Second Report on a Test of McDougall's Lamarckian Experiment on the Training of Rats

W. E. AGAR 1, F. H. DRUMMOND 1, and O. W. TIEGS 1

1 Zoology Department, University of Melbourne

The experiment, devised to test McDougall's claim that the effect of training in rats is inherited, has been carried out for twenty generations. In addition to the trained line, a control line has been maintained parallel with it, from which a number of rats have been trained in each generation, but not used for breeding. For each generation of the trained line there is therefore a corresponding group of trained control rats for comparison, differing from the rats of the trained line only in that they have no trained ancestry. During the first fifteen or sixteen generations there was a progressive, though irregular decline in the number of errors made in each generation in both lines.
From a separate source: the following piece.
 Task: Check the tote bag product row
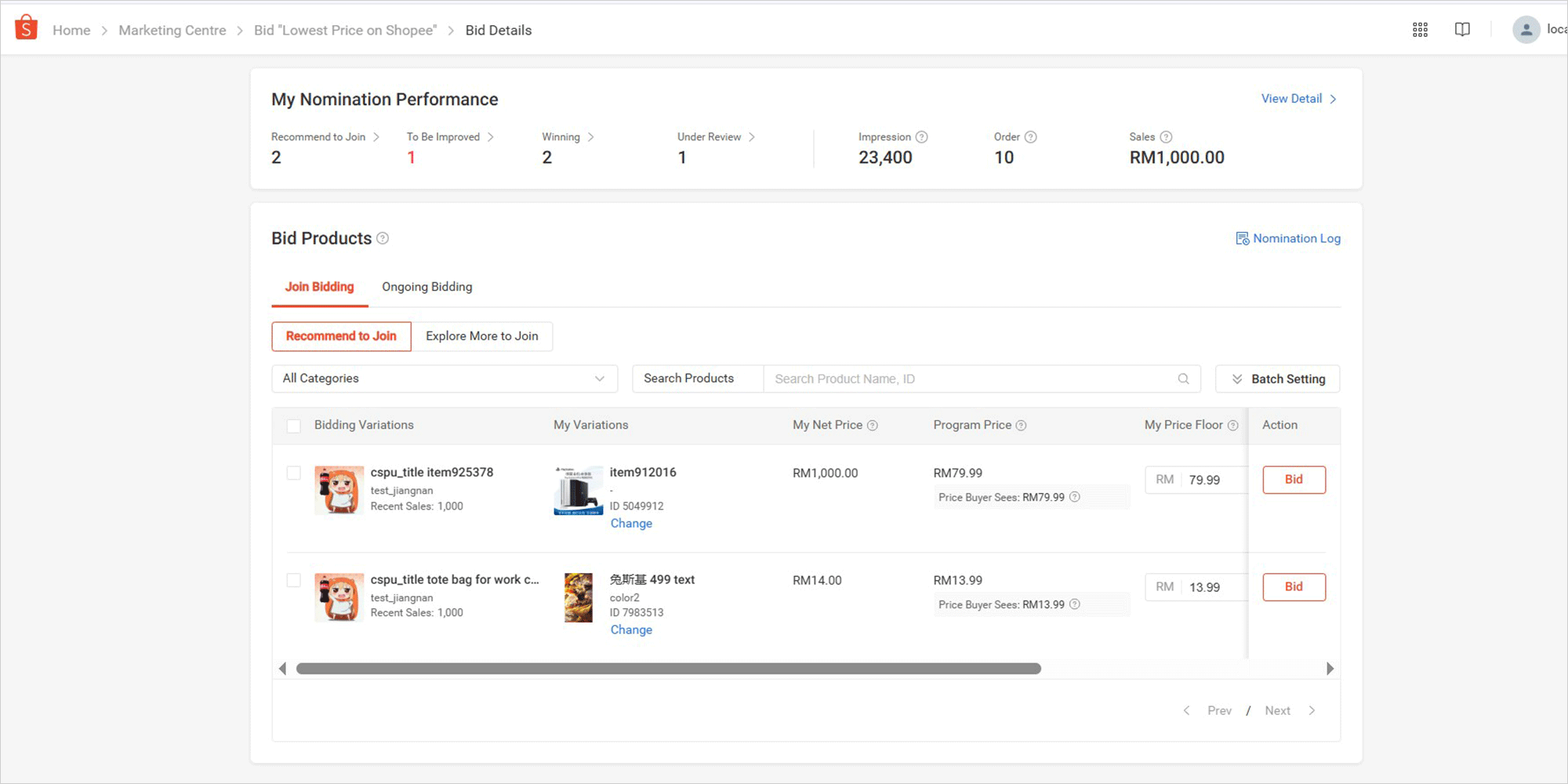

In generation 18 both lines showed a marked increase in the number of errors made, with fluctuations in subsequent generations running closely parallel in the two lines. This parallelism of periodic fluctuations in rate of learning in the two lines makes it impossible to attribute a progressive change in the trained line, when it happens to be in the direction of decreasing number of errors, to the inherited effects of ancestral training. Our experiment is being continued, and therefore our conclusions must be regarded as tentative only. The results of the experiment up to the present, together with those of Crew's experiment, show however, that the progressive decrease in the number of errors in successive generations of McDougall's experiment, in which no control line was maintained, cannot be held to have established the operation of Lamarckian inheritance.